* [Task]:
Please copy exactly the line containing "You are a computer-use agent. 949x455 pixels." and every line after it, through the last line of the records below, leaving out all pictures.

● ● ●

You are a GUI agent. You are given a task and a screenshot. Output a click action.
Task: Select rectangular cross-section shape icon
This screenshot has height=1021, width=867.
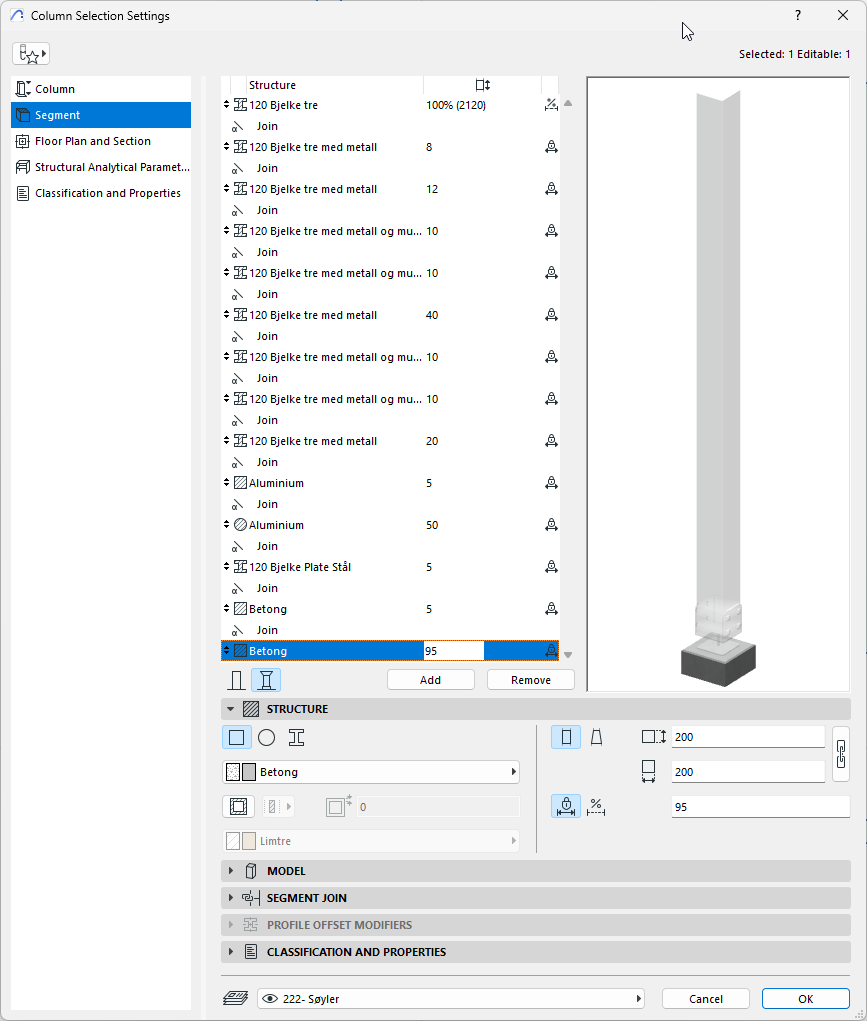click(236, 738)
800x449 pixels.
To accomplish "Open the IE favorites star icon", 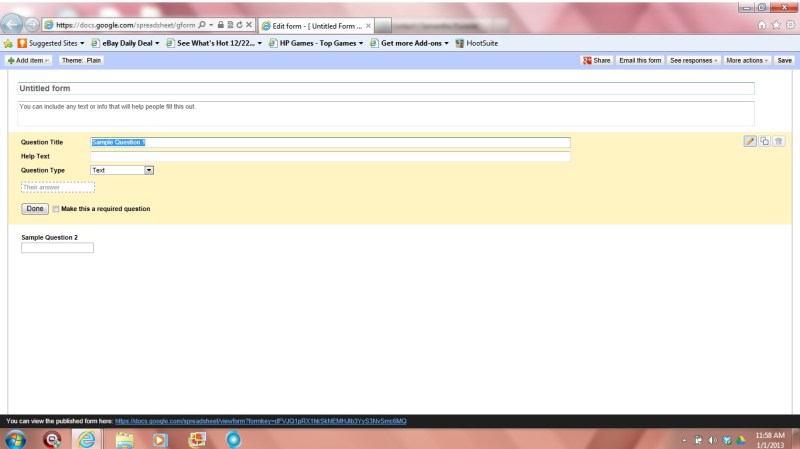I will (776, 25).
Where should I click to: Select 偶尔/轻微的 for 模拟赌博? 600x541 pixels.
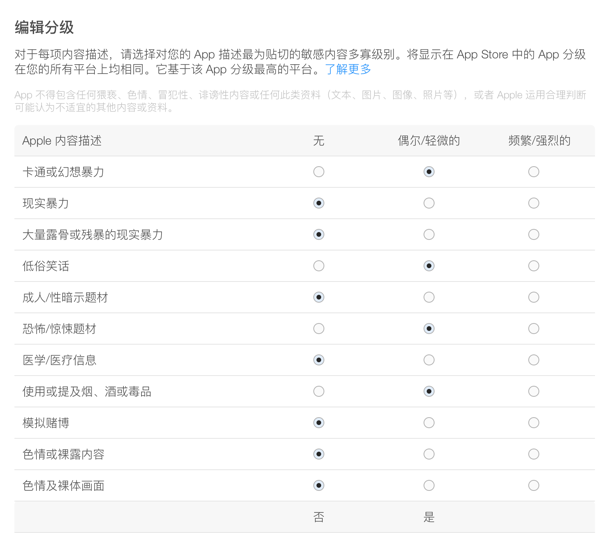tap(429, 423)
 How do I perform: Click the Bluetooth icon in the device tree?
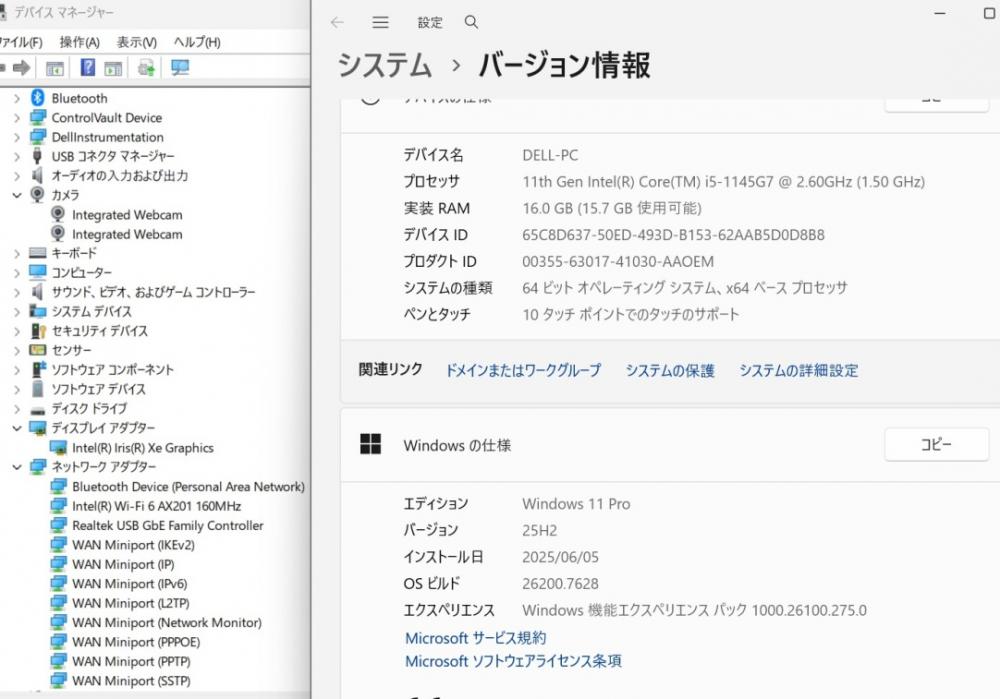[x=38, y=98]
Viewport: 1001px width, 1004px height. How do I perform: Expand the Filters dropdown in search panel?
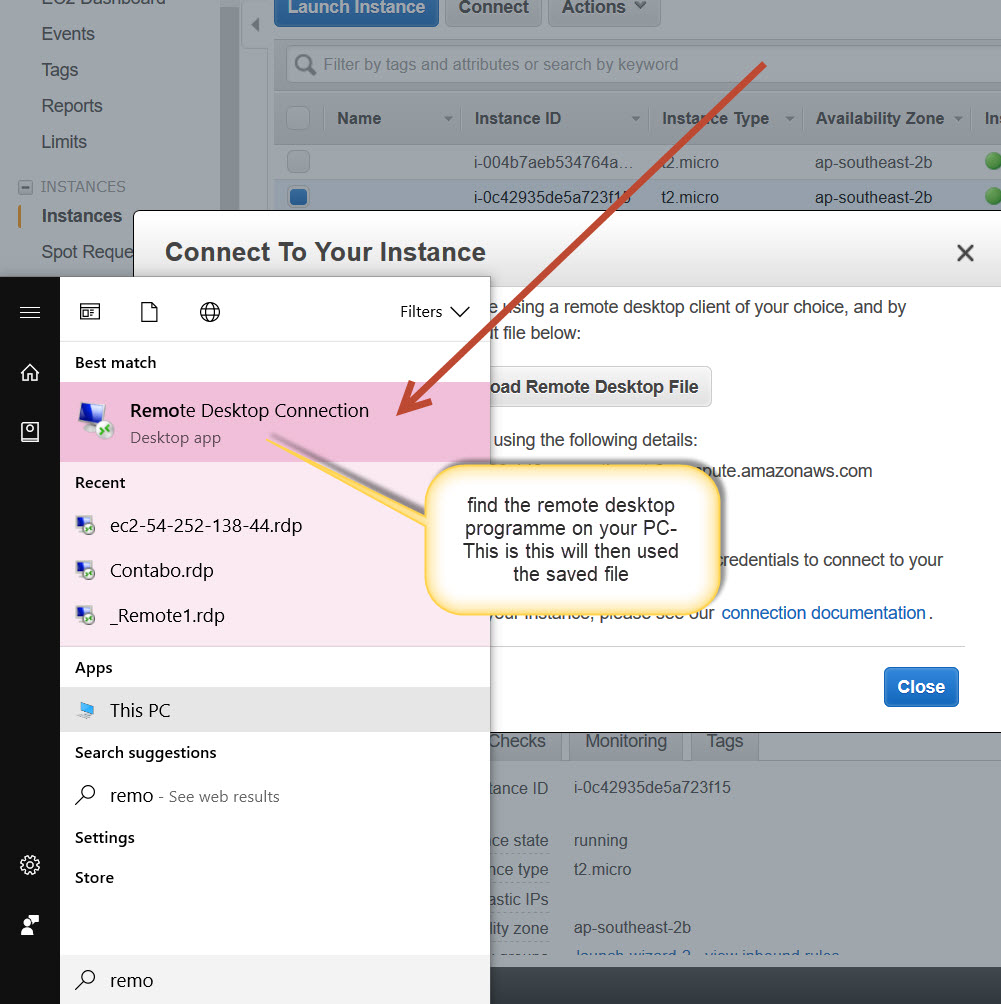coord(434,312)
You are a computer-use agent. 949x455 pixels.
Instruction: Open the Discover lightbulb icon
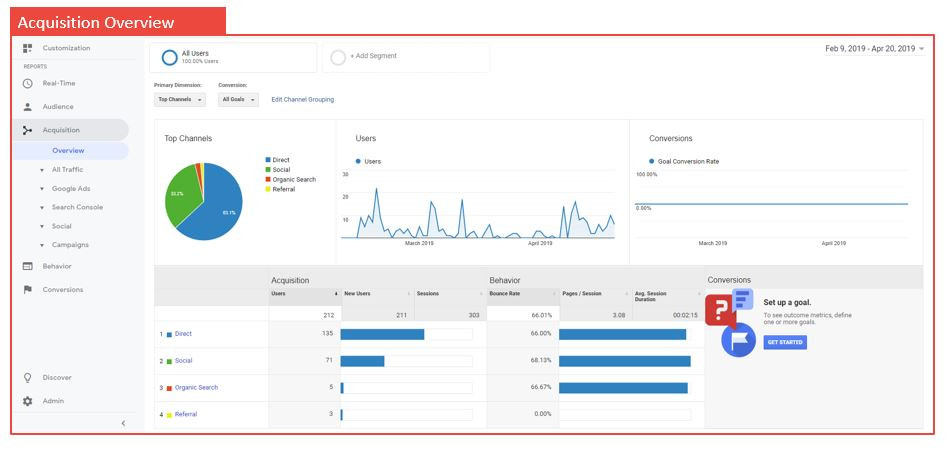(x=27, y=378)
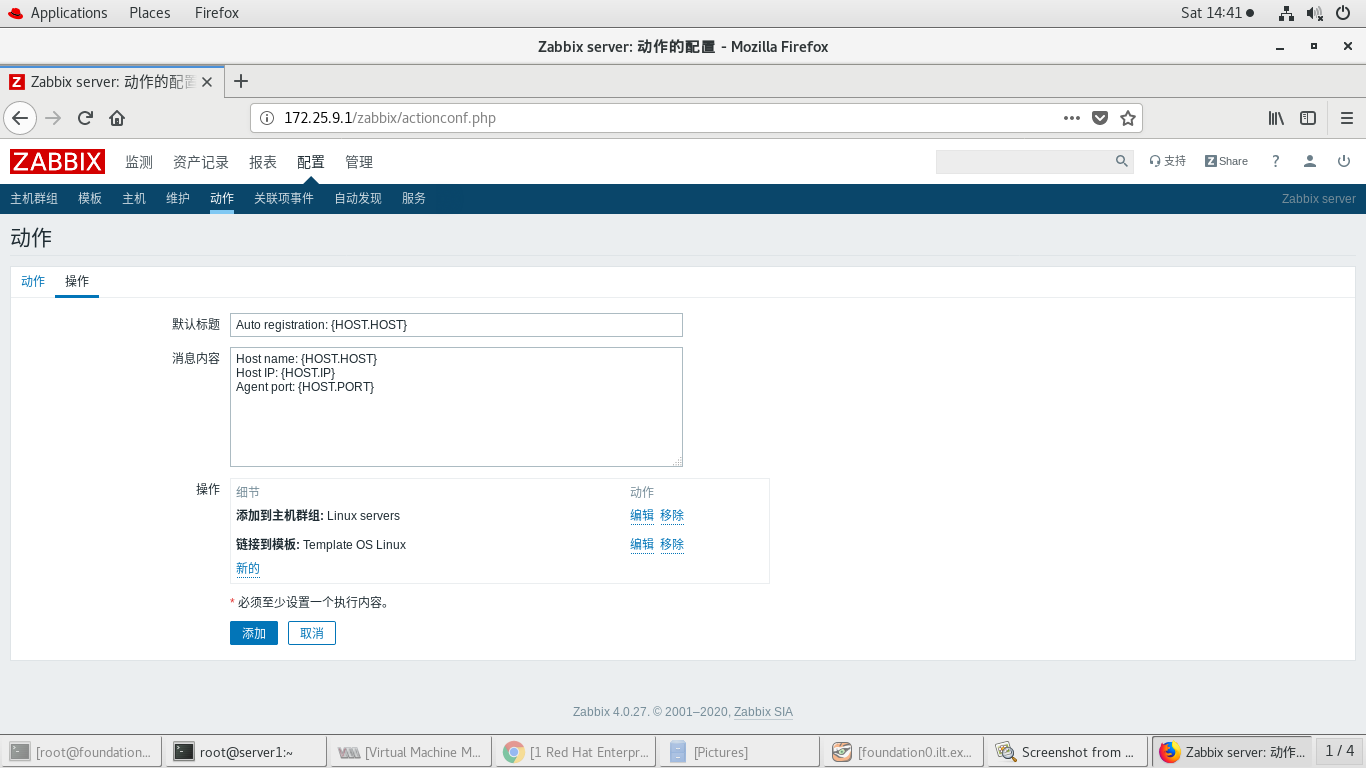Reload the page with the refresh icon
Viewport: 1366px width, 768px height.
(85, 117)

● ● ●

* [Solution below]:
You are a computer-use agent. 949x455 pixels.
Instruction: Open the Discover lightbulb icon
(x=27, y=378)
Reload the page with the refresh icon
Viewport: 1366px width, 768px height.
(85, 117)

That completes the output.